Generalized Ideas on Carb Timing

First off - there have been threads on this, yes. However, I’m trying to apply theory in a more general form than the ever-present “when should I drink my pwo shake” type stuff.

Basically, I’d like to get feedback on more general ideas on tweaking insulin/blood sugar levels for maximum natural growth and best workout performance. I mention insulin, as I’m interested in it’s applications as far as sucking nutrients into muscles. As a natural trainee, I want to stimulate as much growth as possible (to get as much of an anabolic effect as naturally possible).

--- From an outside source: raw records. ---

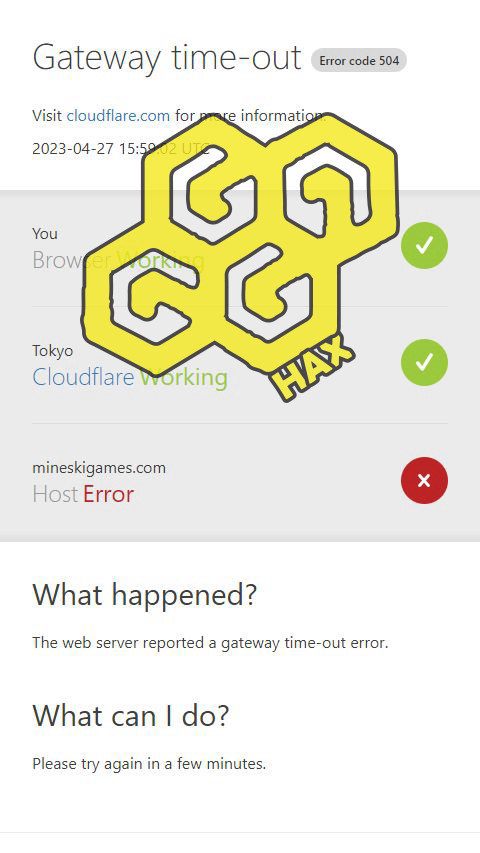Click the red X icon for Host

[x=424, y=480]
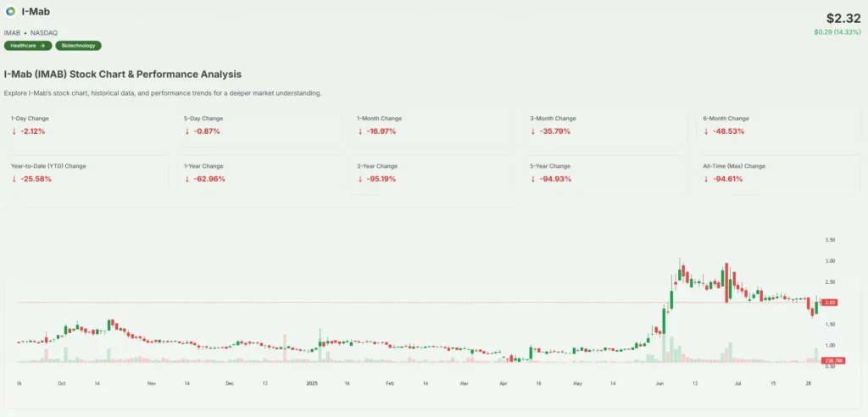Viewport: 868px width, 417px height.
Task: Click the red down arrow in 1-Day Change
Action: pos(14,131)
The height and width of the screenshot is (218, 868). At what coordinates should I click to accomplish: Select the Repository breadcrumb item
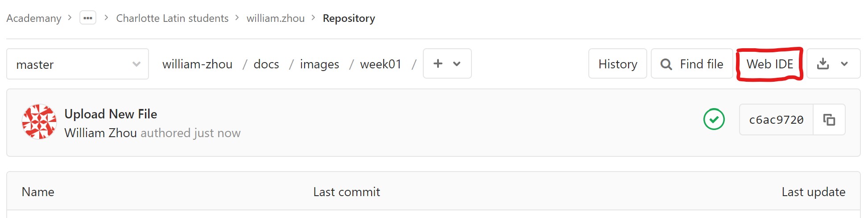click(349, 18)
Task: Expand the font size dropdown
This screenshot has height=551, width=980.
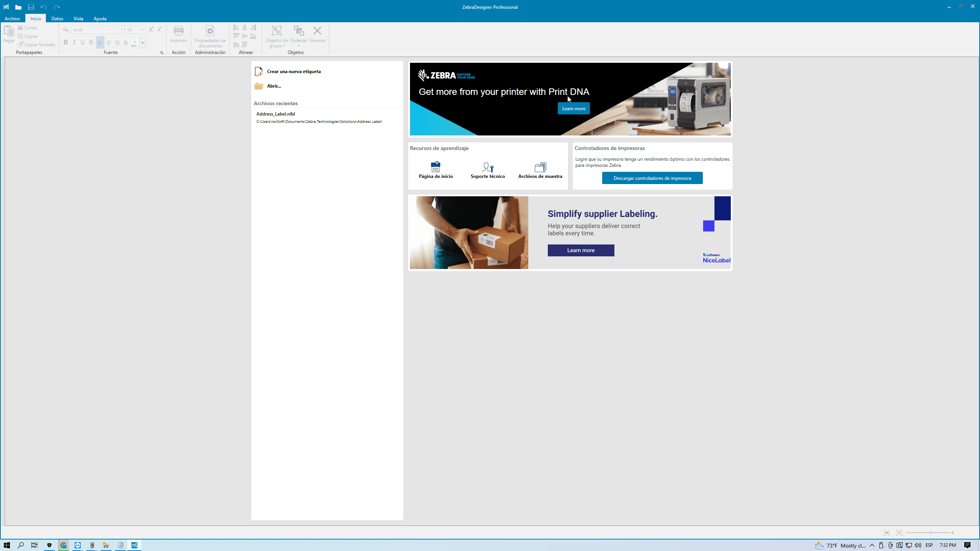Action: point(142,30)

My starting point/the way I look at this is:
Eating high GI carbs + lots of protein at the same time = high amounts of both in blood (although admittedly protein will enter the bloodstream slightly slower than the carbs I believe, as a general rule, not taking into account the protein type)
Then insulin levels raise, sucking both into the muscle.
So, by my understanding, eating high GI carbs will increase nutrient flow into muscle (to a certain extent).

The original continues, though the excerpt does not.